Provided data =>
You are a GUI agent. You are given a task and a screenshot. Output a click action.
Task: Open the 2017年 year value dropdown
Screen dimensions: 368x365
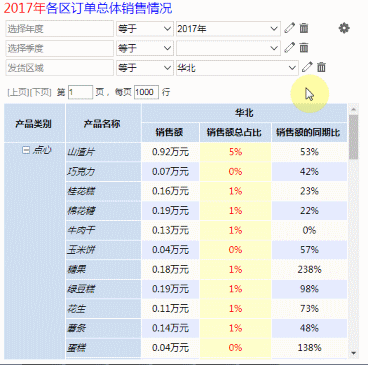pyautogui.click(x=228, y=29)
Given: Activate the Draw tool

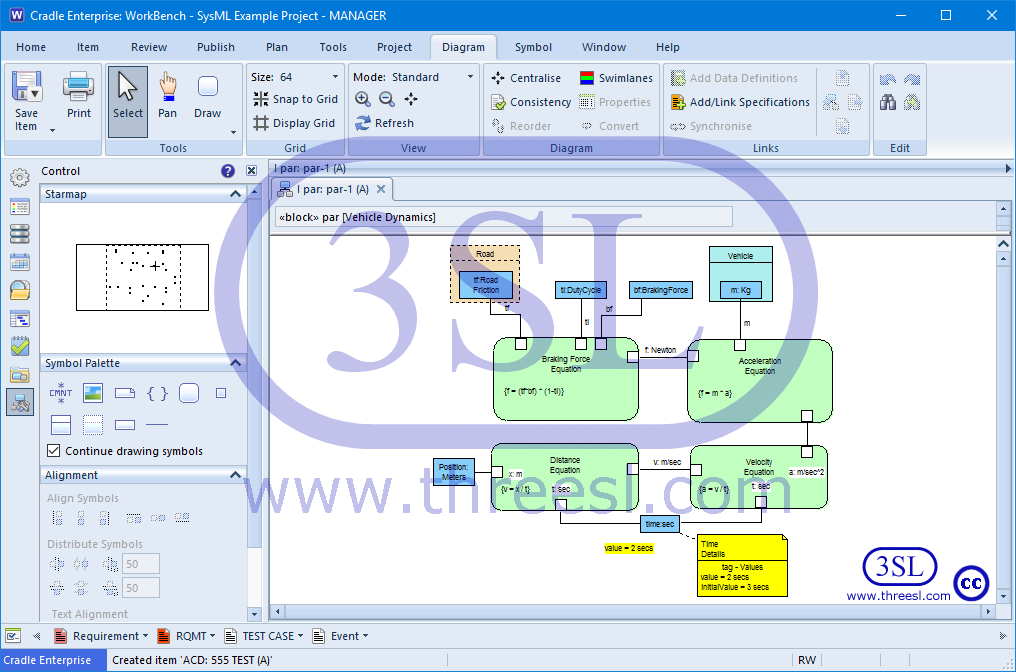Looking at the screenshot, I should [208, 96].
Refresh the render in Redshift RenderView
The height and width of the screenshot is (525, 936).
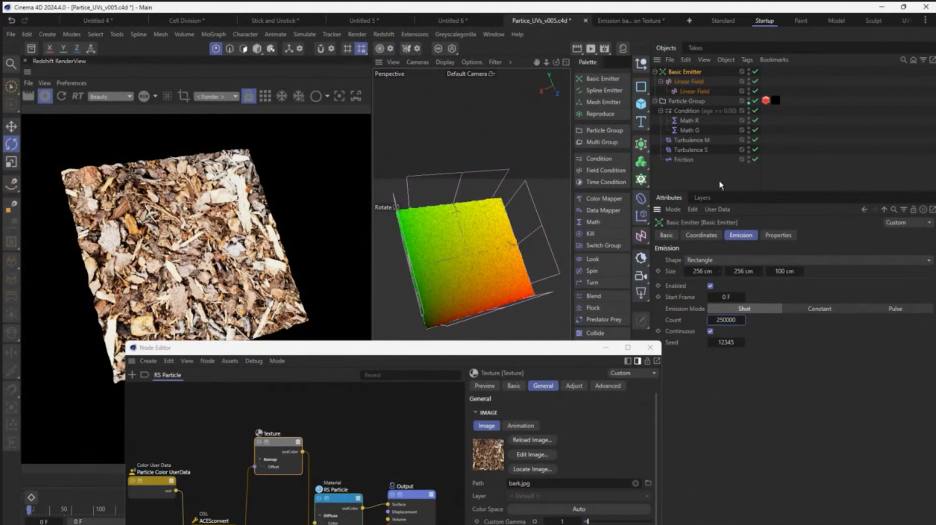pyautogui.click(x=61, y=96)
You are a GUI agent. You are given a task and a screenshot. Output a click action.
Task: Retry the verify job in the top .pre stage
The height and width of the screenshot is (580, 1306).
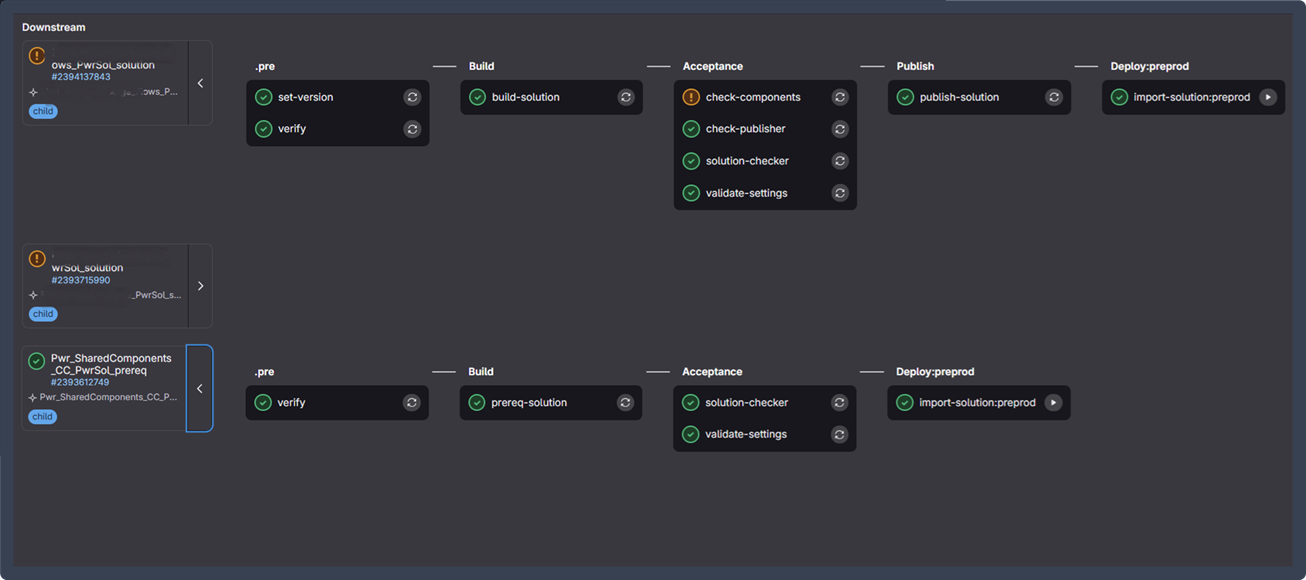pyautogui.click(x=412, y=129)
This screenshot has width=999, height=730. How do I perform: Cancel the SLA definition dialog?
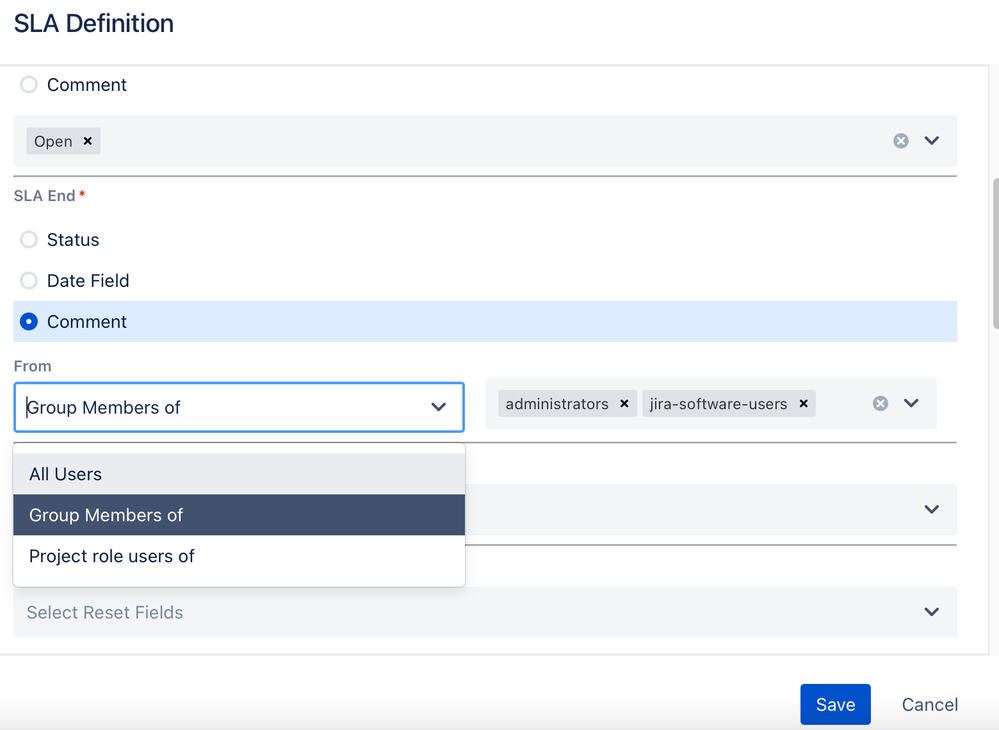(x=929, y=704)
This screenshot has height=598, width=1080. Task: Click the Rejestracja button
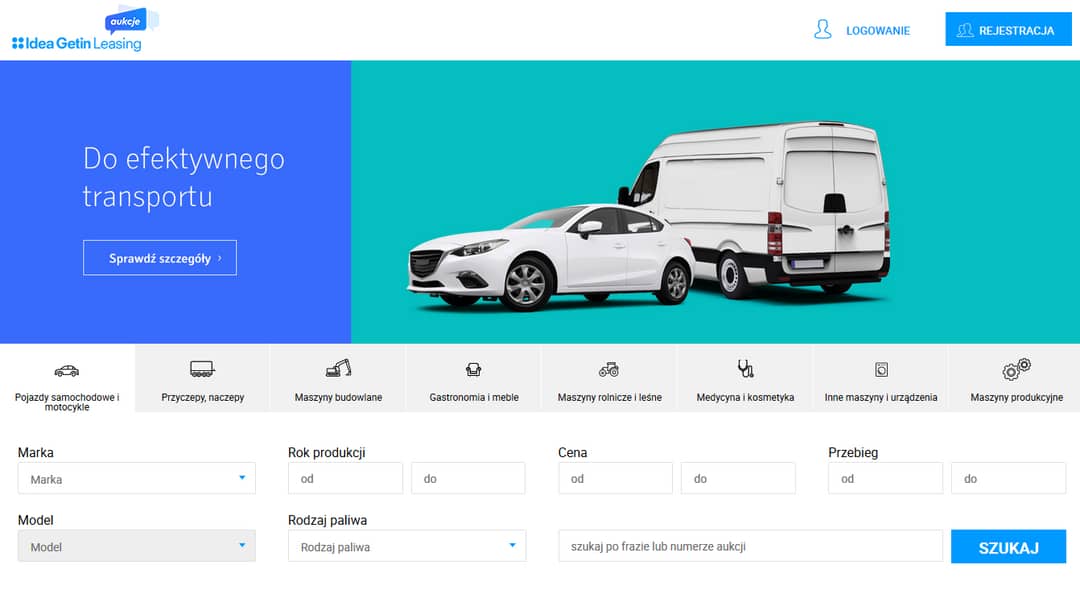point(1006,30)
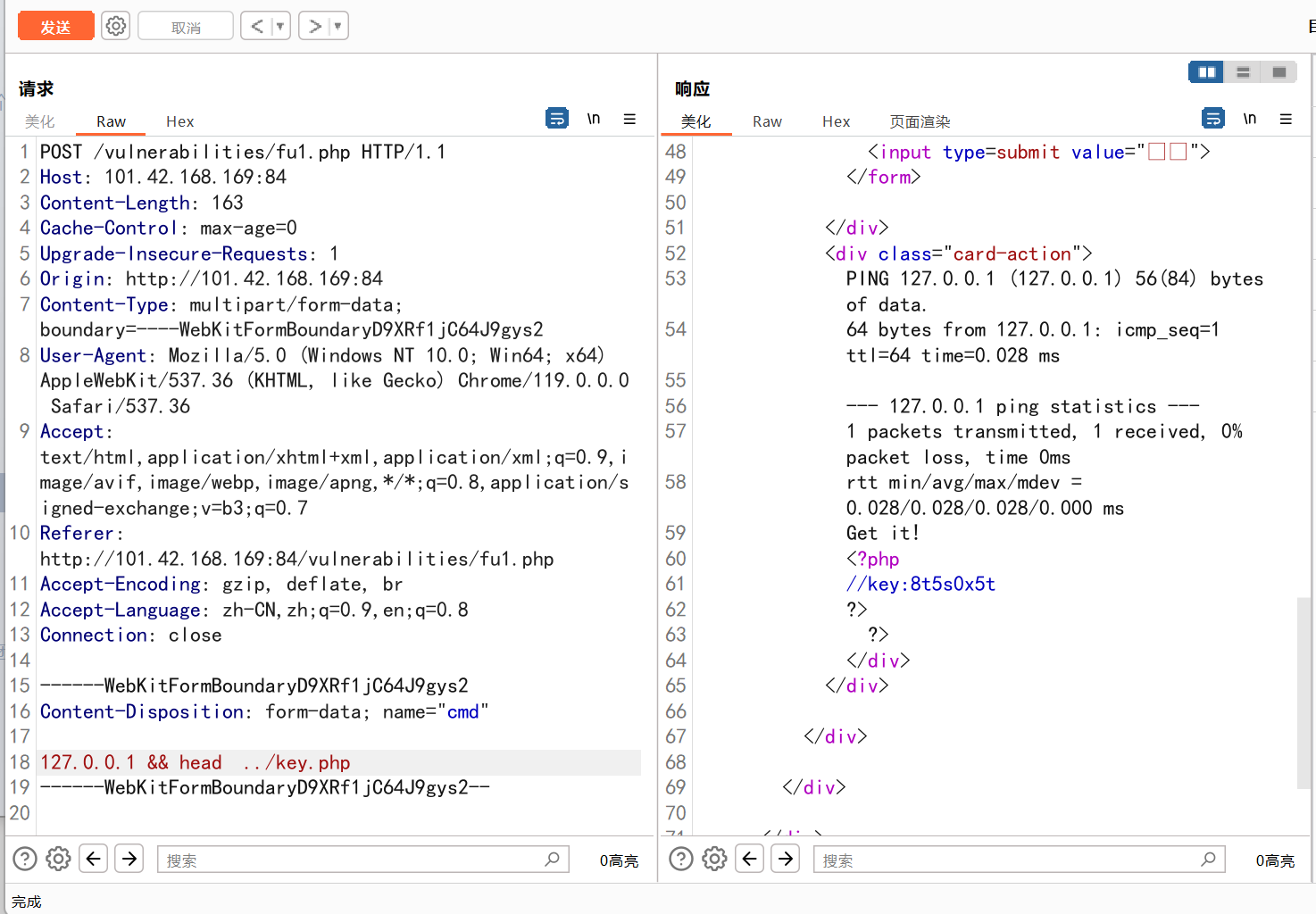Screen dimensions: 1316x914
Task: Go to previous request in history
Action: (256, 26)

Try it =>
Your output should be the full set of entries above, restated word for word and free of pictures.

Result =>
You are a GUI agent. You are given a task and a screenshot. Output a click action.
Task: Open the 2017年 year value dropdown
Screen dimensions: 368x365
pyautogui.click(x=228, y=29)
Given: Activate the Draw tool

Looking at the screenshot, I should [208, 96].
Refresh the render in Redshift RenderView
The height and width of the screenshot is (525, 936).
pyautogui.click(x=61, y=96)
You are a GUI agent. You are given a task and a screenshot. Output a click action.
Task: Retry the verify job in the top .pre stage
The height and width of the screenshot is (580, 1306).
pyautogui.click(x=412, y=129)
This screenshot has width=999, height=730. How do I perform: Cancel the SLA definition dialog?
(x=929, y=704)
This screenshot has height=598, width=1080. Task: Click the Rejestracja button
point(1006,30)
Screen dimensions: 1316x914
Task: Go to previous request in history
Action: (256, 26)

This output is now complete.